Regarding duration and persistence of effect, evidence suggests that citicoline’s benefits generally fade if treatment is stopped. In glaucoma studies, the functional improvements (PERG amplitudes, visual fields) tended to regress toward baseline after a washout period (pmc.ncbi.nlm.nih.gov) (pmc.ncbi.nlm.nih.gov). The positive effects re-emerged only when a new course of citicoline was given (pmc.ncbi.nlm.nih.gov) (pmc.ncbi.nlm.nih.gov). This “required repeating” pattern indicates the drug has more of a neuroenhancement than a permanent structural rescue. Similarly, cognitive trials have primarily measured outcomes at end of active treatment, so it’s unclear how long gains last off therapy. Given citicoline’s role as a metabolic precursor, it is likely most effective when taken regularly. In practice, clinicians who use citicoline for glaucoma often administer it in extended cycles (e.g. 2 months on, 3–4 months off) repeated indefinitely. Cognitive health studies suggest longer-term supplementation (months to years) may be needed to see durable effects on neurodegeneration (pmc.ncbi.nlm.nih.gov) (pmc.ncbi.nlm.nih.gov).

Conclusion

Citicoline (CDP-choline) represents a well-studied, low-risk neuroprotective strategy for both the eye and aging brain. In glaucoma and other optic nerve diseases, it consistently improves objective measures of retinal ganglion cell function (PERG, VEP) and slows visual field loss, when used as an adjunct to pressure-lowering therapy (pmc.ncbi.nlm.nih.gov) (pmc.ncbi.nlm.nih.gov). Its mechanisms – supplying membrane phospholipids, supporting mitochondria, and enhancing dopamine/acetylcholine signaling – directly combat the metabolic deficits seen in RGC degeneration (pmc.ncbi.nlm.nih.gov) (pmc.ncbi.nlm.nih.gov). Parallels in the brain explain why citicoline also favors memory and cognition in older adults: it repairs neuronal membranes and boosts neurotransmitters implicated in learning (cholinergic, catecholaminergic) (pmc.ncbi.nlm.nih.gov) (pmc.ncbi.nlm.nih.gov). The clinical evidence, though sometimes from small trials, is consistent: most studies find cognitive scores improve with citicoline, including healthy older subjects and those with mild impairment (pmc.ncbi.nlm.nih.gov) (pmc.ncbi.nlm.nih.gov).

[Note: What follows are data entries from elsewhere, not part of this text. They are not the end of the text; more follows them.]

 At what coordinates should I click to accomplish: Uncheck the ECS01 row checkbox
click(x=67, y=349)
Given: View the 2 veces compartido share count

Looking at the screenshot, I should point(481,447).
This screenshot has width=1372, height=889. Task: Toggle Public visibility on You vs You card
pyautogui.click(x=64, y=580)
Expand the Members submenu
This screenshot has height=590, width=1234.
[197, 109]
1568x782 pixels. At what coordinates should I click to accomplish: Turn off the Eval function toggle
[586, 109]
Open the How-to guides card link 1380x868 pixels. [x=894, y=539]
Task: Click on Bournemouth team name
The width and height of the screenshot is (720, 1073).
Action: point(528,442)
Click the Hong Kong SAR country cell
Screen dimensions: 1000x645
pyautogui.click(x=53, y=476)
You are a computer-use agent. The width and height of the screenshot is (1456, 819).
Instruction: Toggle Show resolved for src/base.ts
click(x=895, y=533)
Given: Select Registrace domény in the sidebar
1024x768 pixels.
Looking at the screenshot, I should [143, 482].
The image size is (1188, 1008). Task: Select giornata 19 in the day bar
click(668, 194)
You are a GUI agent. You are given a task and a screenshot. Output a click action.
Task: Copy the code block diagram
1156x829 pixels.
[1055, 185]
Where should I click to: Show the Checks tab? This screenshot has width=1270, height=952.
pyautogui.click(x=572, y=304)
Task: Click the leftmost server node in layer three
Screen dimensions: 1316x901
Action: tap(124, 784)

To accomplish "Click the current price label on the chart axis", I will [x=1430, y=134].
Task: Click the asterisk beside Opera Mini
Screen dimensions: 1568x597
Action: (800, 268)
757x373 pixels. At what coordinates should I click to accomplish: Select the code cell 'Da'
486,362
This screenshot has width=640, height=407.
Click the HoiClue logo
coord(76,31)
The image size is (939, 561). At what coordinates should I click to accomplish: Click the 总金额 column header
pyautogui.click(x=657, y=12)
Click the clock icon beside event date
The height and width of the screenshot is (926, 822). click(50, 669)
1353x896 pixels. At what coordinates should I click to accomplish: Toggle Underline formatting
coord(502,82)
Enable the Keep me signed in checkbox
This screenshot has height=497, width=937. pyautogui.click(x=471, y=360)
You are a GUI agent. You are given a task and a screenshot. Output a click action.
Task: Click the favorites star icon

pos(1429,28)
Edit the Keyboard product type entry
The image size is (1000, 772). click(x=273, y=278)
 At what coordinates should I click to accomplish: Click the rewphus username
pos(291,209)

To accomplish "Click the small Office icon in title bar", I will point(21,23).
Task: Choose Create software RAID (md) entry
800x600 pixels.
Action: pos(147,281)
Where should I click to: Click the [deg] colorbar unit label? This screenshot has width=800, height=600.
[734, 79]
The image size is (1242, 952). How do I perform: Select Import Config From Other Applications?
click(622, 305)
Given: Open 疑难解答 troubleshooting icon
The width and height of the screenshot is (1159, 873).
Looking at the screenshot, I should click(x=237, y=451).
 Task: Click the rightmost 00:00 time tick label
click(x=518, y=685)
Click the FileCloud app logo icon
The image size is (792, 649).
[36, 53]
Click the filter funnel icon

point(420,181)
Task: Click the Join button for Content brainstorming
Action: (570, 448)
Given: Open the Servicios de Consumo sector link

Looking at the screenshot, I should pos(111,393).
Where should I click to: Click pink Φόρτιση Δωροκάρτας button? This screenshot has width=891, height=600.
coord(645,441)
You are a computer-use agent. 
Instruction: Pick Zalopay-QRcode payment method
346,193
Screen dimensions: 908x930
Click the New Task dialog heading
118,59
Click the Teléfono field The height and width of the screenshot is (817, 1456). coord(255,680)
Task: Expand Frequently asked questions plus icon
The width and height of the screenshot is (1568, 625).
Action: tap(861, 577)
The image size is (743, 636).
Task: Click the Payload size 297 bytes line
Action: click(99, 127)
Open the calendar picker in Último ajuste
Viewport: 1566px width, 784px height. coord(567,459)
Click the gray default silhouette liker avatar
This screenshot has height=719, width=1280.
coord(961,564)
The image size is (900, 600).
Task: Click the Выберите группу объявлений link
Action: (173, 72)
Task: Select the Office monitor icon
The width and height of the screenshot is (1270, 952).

Available data suggest that for both eye and brain, continuous or repeated dosing of citicoline is needed to maintain benefit. Trials show gains appearing after weeks to months of use, and fading when stopped (pmc.ncbi.nlm.nih.gov) (pmc.ncbi.nlm.nih.gov). Importantly, citicoline is very safe even at gram-level daily doses (pmc.ncbi.nlm.nih.gov) (pmc.ncbi.nlm.nih.gov). Patients generally tolerate it well, whether taken by mouth or by periodic injection.

In summary, citicoline offers a dual advantage: it is biologically suited to repair damaged neural membranes and it has a track record of improving functional endpoints in degenerating visual and cognitive systems. For glaucoma patients experiencing continued visual loss, citicoline may be a useful neuroenhancement. In aging individuals, citicoline could be part of a nutritional approach to preserve memory. Future larger trials will clarify optimal regimens and long-term benefits, but the existing evidence supports citicoline as a promising supplement for visual pathway support and cognitive aging (pmc.ncbi.nlm.nih.gov) (pmc.ncbi.nlm.nih.gov).